Erstellt am 15. April 2016, 17:54

von Andrea Stoiser

Sicherheit ist ein großes Thema. Experten der Exekutive waren eingeladen und beantworteten viele Fragen.

Ein Polizeiauto der österreichischen Polizei. Fahrzeug der Polizei  |  NOEN, Erwin Wodicka (Erwin Wodicka)

Im Gemeindezentrum fand ein Informations- und Gedankenaustausch zu Fragen der Sicherheit in Eichgraben statt. Eingeladen waren alle Mitglieder des Gemeinderates. Als Experten standen Bezirkskommandant Gerhard Pichler, Kriminalreferent Chefinspektor Karl Gross und der Kommandant der Polizeiinspektion Altlengbach Kontrollinspektor Alois Hayden zur Verfügung.

„Es war eine sehr informative Veranstaltung“, freut sich Bürgermeister Martin Michalitsch.
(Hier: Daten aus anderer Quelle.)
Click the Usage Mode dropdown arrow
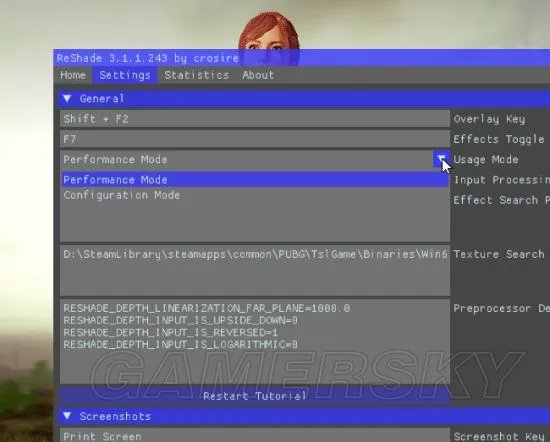 point(441,159)
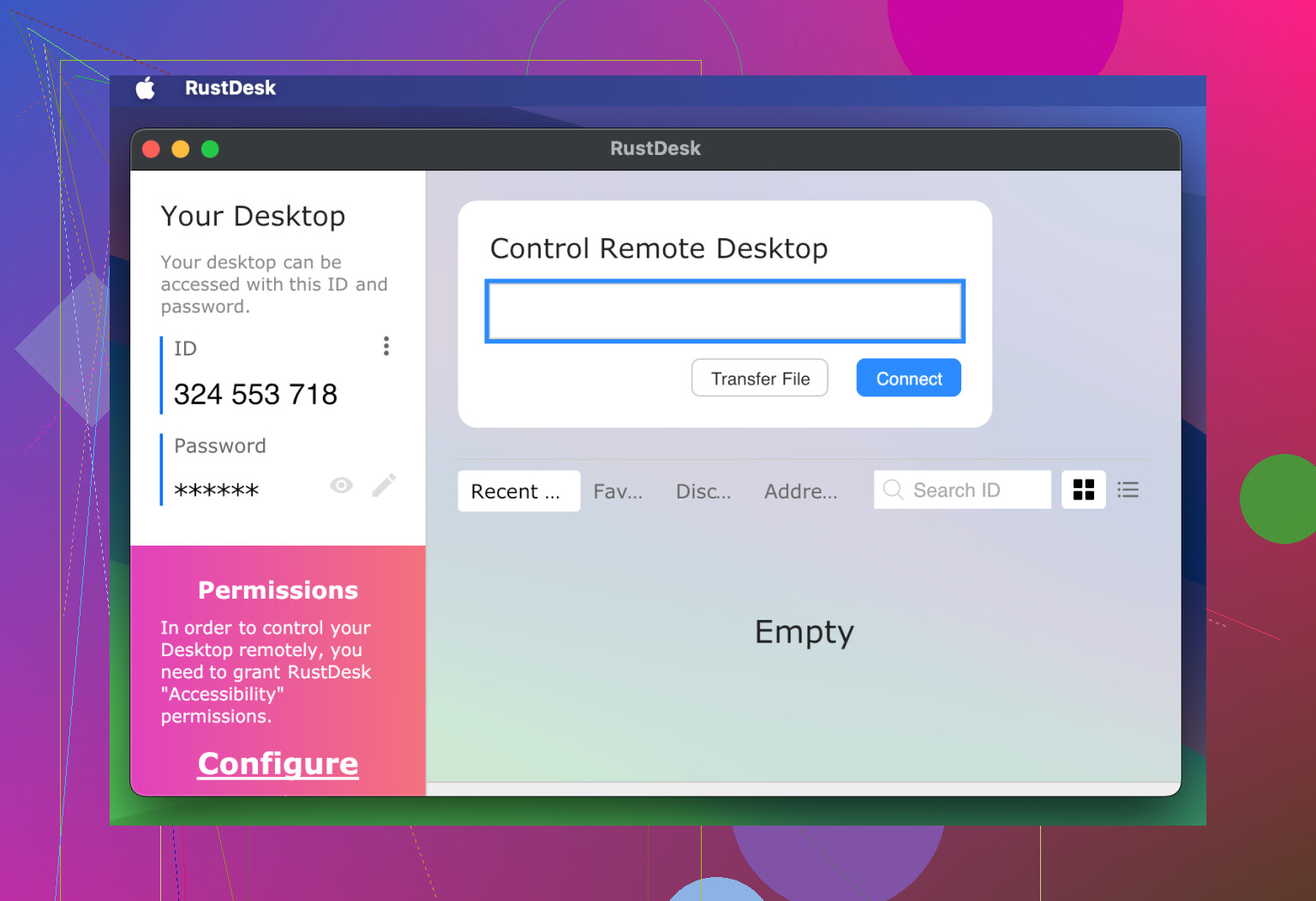Switch to the Disc... tab
Screen dimensions: 1316x901
tap(703, 491)

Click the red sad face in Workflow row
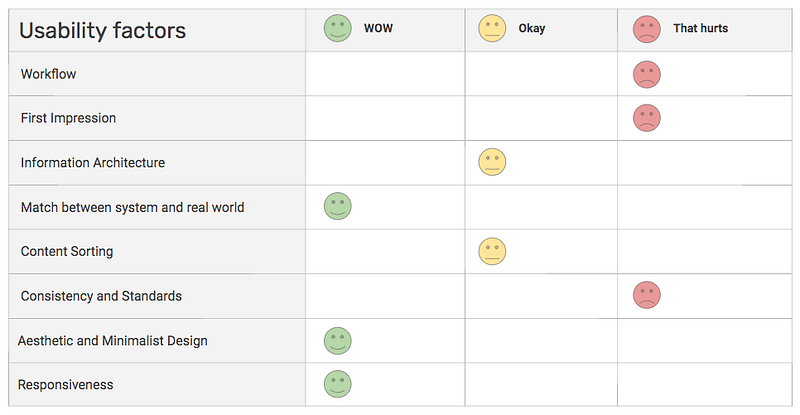coord(647,74)
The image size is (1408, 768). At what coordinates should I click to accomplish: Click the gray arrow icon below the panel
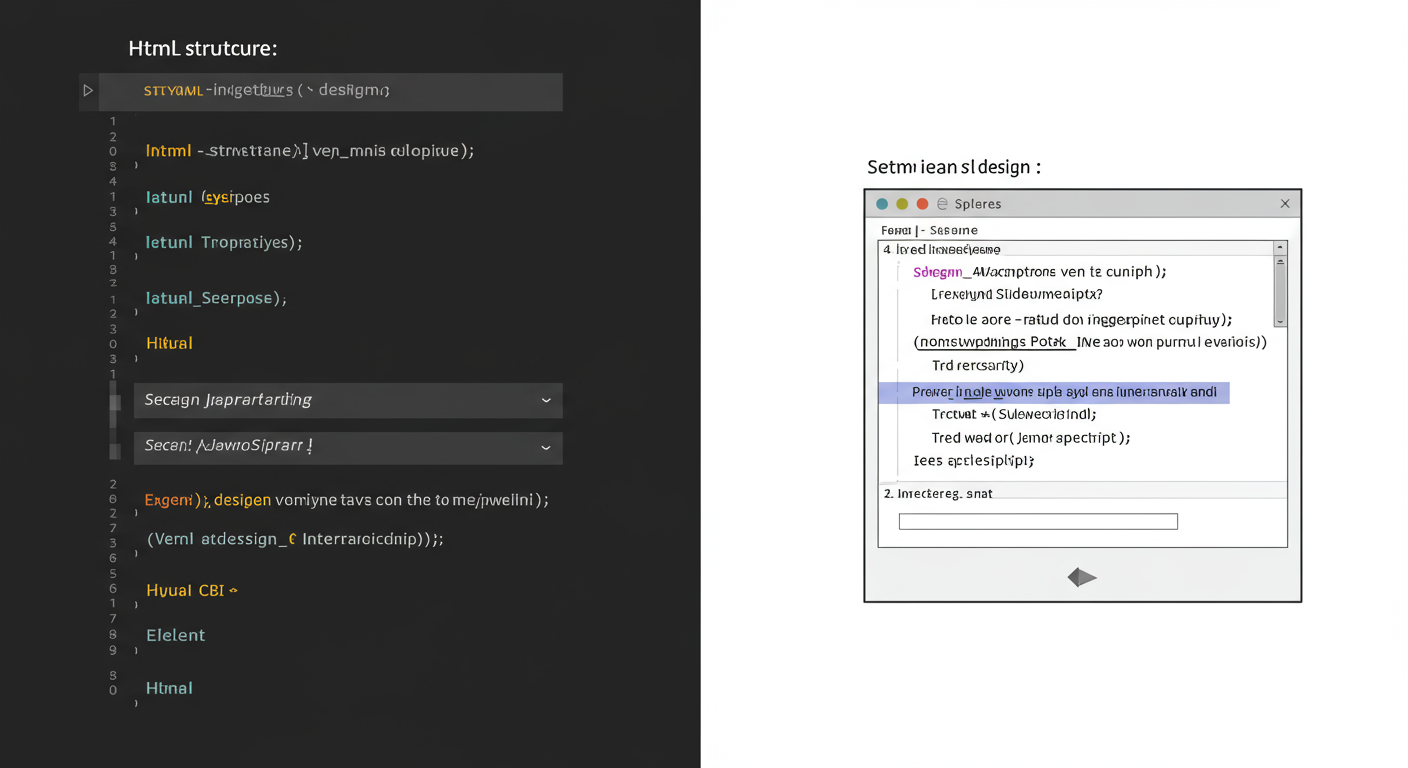(x=1082, y=577)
Es wurde berichtet, dass die Zahl der Einbrüche in Eichgraben über die letzten fünf Jahre konstant geblieben ist. Es sei kein Zusammenhang mit Flüchtlingen zu beobachten. Am Werk seien organisierte Banden, die nur aufgrund von Spurensicherung oder eindeutiger Hinweise geschnappt werden können.

Helga Maralik von der GLU, die bereits mehrmals zu dem Thema eine Anfrage an den Bürgermeister gerichtet hatte, fand diese Veranstaltung ebenfalls grundsätzlich positiv. Nur der Statistik, die sich auf den gesamten Bezirk erstreckt, kann sie nicht so viel abgewinnen. „Betrachtet man Eichgraben alleine, sind die Einbrüche in den ersten Monaten dieses Jahres wesentlich gestiegen“, so Maralik. In den letzten Wochen hat sich diese Situation allerdings wieder beruhigt. „Da hatten wir keinen Einbruch zu verzeichnen“, freut sich der Bürgermeister.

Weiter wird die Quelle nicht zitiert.